Hi all, I m a mid level manager working in Mumbai, India earning roughly around 2.2 million INR , staying with family in own house, married with no kids as of now, basic expenditure goes normally on foods, mostly home cooked, outside food /party is mostly once or twice a month and sundry expenses includes electricity, water bills, local transportation costs etc. Roughly after taxes deducted I m able to save 60% of my pay. Now, I received an offer from a firm headquartered in US for their company in Philippines. I had gone through internet on the pay scale expected but couldn't come with fine searches. In order to work in Makati and able to save and survive compared to india, what is the pay scale expected? Can anyone please help me on this


----------



## Asian Spirit (Mar 1, 2010)

Prasad_8585 said:


> Hi all, I m a mid level manager working in Mumbai, India earning roughly around 2.2 million INR , staying with family in own house, married with no kids as of now, basic expenditure goes normally on foods, mostly home cooked, outside food /party is mostly once or twice a month and sundry expenses includes electricity, water bills, local transportation costs etc. Roughly after taxes deducted I m able to save 60% of my pay. Now, I received an offer from a firm headquartered in US for their company in Philippines. I had gone through internet on the pay scale expected but couldn't come with fine searches. In order to work in Makati and able to save and survive compared to india, what is the pay scale expected? Can anyone please help me on this


Hi and welcome to the forum. In most cases the Philippines is a retirement destination and not one for employment. If a company in the US has extended or placed offices here it most likely is to save money by paying lower salaries than in the US.

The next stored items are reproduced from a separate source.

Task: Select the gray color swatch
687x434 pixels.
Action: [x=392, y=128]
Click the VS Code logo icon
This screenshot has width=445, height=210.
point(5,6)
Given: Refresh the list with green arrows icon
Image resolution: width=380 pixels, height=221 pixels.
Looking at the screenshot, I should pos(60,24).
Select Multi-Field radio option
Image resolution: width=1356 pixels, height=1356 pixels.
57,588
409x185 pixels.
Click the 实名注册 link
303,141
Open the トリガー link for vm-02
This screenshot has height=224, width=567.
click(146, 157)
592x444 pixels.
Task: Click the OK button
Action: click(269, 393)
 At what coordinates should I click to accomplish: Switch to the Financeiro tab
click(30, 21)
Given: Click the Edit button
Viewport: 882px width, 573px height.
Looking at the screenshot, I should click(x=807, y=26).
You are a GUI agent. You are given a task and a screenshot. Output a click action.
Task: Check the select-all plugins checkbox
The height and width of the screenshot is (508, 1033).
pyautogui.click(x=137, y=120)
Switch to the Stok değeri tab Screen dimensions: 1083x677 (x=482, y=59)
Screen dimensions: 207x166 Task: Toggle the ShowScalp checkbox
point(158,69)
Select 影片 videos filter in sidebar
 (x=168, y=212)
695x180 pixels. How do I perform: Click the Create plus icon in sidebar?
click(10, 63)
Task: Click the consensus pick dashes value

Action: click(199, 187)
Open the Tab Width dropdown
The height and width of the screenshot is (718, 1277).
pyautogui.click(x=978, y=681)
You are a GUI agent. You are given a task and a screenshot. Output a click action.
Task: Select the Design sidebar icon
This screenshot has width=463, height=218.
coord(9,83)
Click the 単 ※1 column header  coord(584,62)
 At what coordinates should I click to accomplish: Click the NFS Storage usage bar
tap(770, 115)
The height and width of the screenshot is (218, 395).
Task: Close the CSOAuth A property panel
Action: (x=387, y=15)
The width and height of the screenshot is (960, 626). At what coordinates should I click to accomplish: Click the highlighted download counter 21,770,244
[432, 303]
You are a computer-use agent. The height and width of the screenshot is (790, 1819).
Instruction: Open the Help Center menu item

Personally I'm not sure how you would find normal salaries paid here for the work you have been offered. Hopefully someone might have some ideas for you. It is important to be very careful in accepting employment in a 3rd world country such as the Philippines. Caution is advised to make very sure what is being offered is real-along with whatever salary they are offering you.


Best Of Luck


----------



## Simon1983 (Jun 6, 2016)

2.2 INR is roughly 1.8million peso.

If they can match your salary in India you will be able to live like a king here in the Philippines.

I dont know much about payscales and the cost of living in Makati is higher compared to Philippines but I would guess most managers are earning less than that.

Maybe you would pay rent of 30K per month. Food maybe 10k-20k. Utilities 5-10k. Transport 5K. 

I would make a very rough guess that the salary would be somewhere between 1m and 1.8m. Probably closer to 1m. You could live off that and save but I dont know what your quality of life is, or how you would like the Philippines, or how good an opportunity you have been offered, etc.


----------



## Prasad_8585 (Mar 17, 2018)

Thanks for information provided


----------



## Manitoba (Jun 25, 2014)

I am living in Makati. A one bedroom Jazz Residence is 25k a month furnished with water, internet and cable included. I pay about 2k a month for electric. This is a upper middle class sort of place, there are more expensive places here but it has pool, exercise room etc. 

I shop at the Hypermarket and pay about 5k a week in groceries, but I buy a lot of imported foods.Two could live on that with careful shopping. 

That is room and board for about 45k a month or 540 k a year.

I also think that his income would be subject to Philippine income taxes which I have heard are quite high on incomes of that size. However he should be able to live well in Makati on a take home of a million a year or so.


----------



## Prasad_8585 (Mar 17, 2018)

Ok. Thanks for the information. So u mean to say 1M peso a year ( after tax ) should be good enough to save and sustain for a couple living in Makati city!


----------



## Manitoba (Jun 25, 2014)

According to https://www.numbeo.com/cost-of-living/region_rankings.jsp?title=2018&region=142 the cost of living index in Mumbai is 32.6 an in Makati it is 42.4. That means that you need about 30% more in Manila to maintain your cost of living in Manila. 

Remember that this is a blended index, your cost drivers may not be the same as the index uses. For example if the cost of schooling was a lot higher in Manila than in Mumbai, you as a childless couple would not have to consider that component and could get away with less. On the other hand if you had 6 school age children then you would need more to make up for the extra school costs. ( I have no idea of schooling costs, just using this as a demonstration of how your costs could vary from the index.)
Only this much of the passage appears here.